Attention Is All You Need - paper breakdown - Thomas Prada's "field notes"

Context

Vaswani et al., 2017. The paper that introduced the transformer architecture. Before this, sequence-to-sequence models used RNNs (usually LSTMs or GRUs) with attention as an add-on. The key contribution: throw out the recurrence entirely and use only attention. The result was faster to train (parallelizable) and better at capturing long-range dependencies.

Self-attention

The core mechanism. Given a sequence of input vectors, self-attention lets each position attend to every other position. The computation:

Project each input into three vectors: Query (Q), Key (K), Value (V) using learned weight matrices
Compute attention scores: \(\text{score}(i,j) = Q_i \cdot K_j\)
Scale by \(\sqrt{d_k}\) (to prevent softmax saturation for large dimensions)
Apply softmax to get attention weights
Weighted sum of Value vectors gives the output for each position

In matrix form:

\[\text{Attention}(Q, K, V) = \text{softmax}\left(\frac{QK^T}{\sqrt{d_k}}\right)V\]

The key insight: this is all learned. The model learns what to attend to. For a translation task, it might learn that when generating the French word for “bank,” it should attend heavily to the English word “river” (if present) to disambiguate financial bank vs. river bank.

Multi-head attention

Instead of one attention function, use \(h\) parallel attention “heads,” each with its own Q/K/V projections into a lower-dimensional space. Concatenate the outputs and project again.
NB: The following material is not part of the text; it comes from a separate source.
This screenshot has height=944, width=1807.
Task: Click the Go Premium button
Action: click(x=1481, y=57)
Why? Each head can learn a different type of relationship. One head might attend to syntactic structure, another to semantic similarity, another to positional proximity. The paper uses 8 heads with \(d_k = d_v = d_{\text{model}}/h = 64\).

Positional encoding

Without recurrence, the model has no notion of order. “The cat sat on the mat” and “mat the on sat cat the” would look identical. The solution: add positional information to the input embeddings.
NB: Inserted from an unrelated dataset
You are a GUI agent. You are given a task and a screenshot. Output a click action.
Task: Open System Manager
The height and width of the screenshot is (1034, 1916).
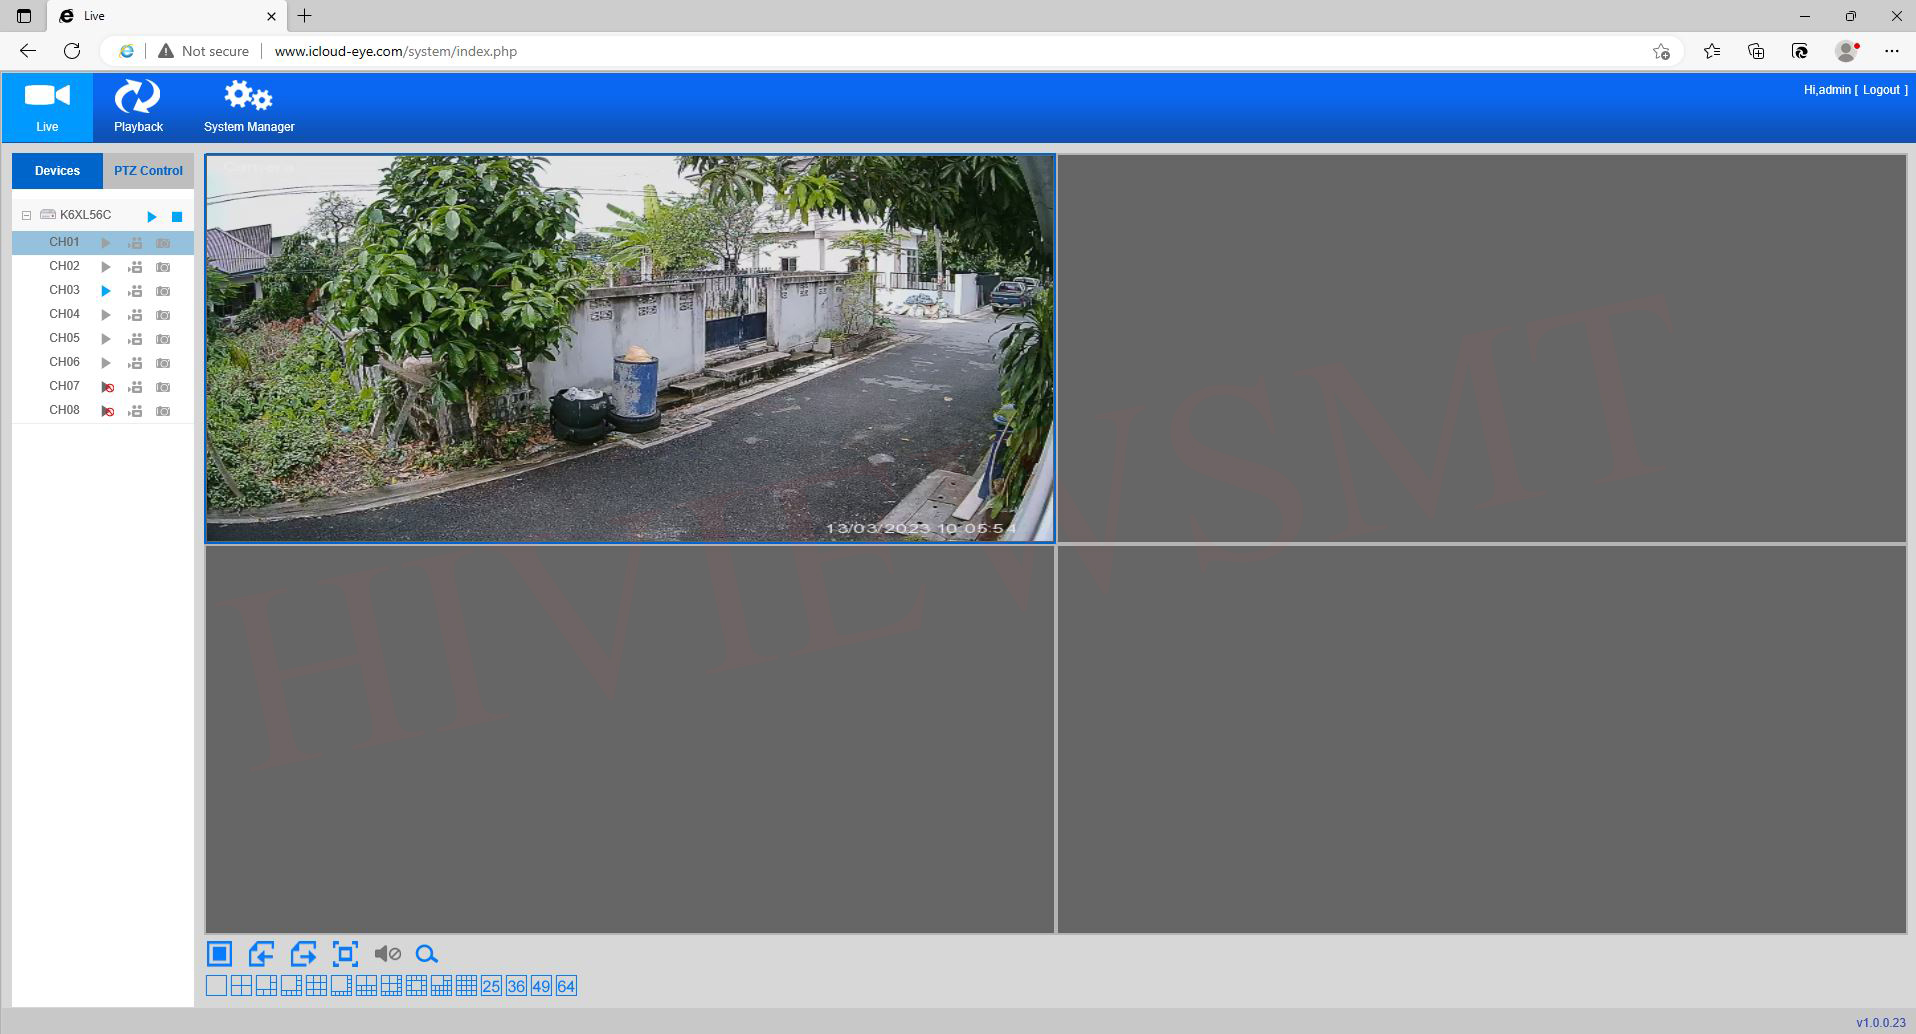click(249, 107)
The paper uses sinusoidal functions at different frequencies:

\[PE_{(pos, 2i)} = \sin\left(\frac{pos}{10000^{2i/d_{\text{model}}}}\right)\] \[PE_{(pos, 2i+1)} = \cos\left(\frac{pos}{10000^{2i/d_{\text{model}}}}\right)\]

Each position gets a unique encoding. The sinusoidal choice lets the model learn relative positions: the dot product between two positional encodings depends only on their distance, not their absolute positions.

Architecture summary

Encoder: 6 identical layers, each with multi-head self-attention + feedforward network, with residual connections and layer normalization.

Decoder: 6 identical layers, each with masked self-attention (can’t look ahead) + encoder-decoder attention + feedforward network.

Total parameters for the base model: ~65 million. For reference, GPT-3 has 175 billion. Same architecture, scaled up ~2,700x.

Why it matters

The transformer is the foundation of essentially all modern language models (BERT, GPT, T5, LLaMA, etc.), and it’s being adapted for vision (ViT), audio (Whisper), protein folding (AlphaFold 2), and more. The “attention is all you need” claim turned out to be surprisingly literal — the architecture generalized far beyond NLP.

The paper itself is remarkably well-written. 11 pages, clear notation, good ablation studies. Worth reading in full.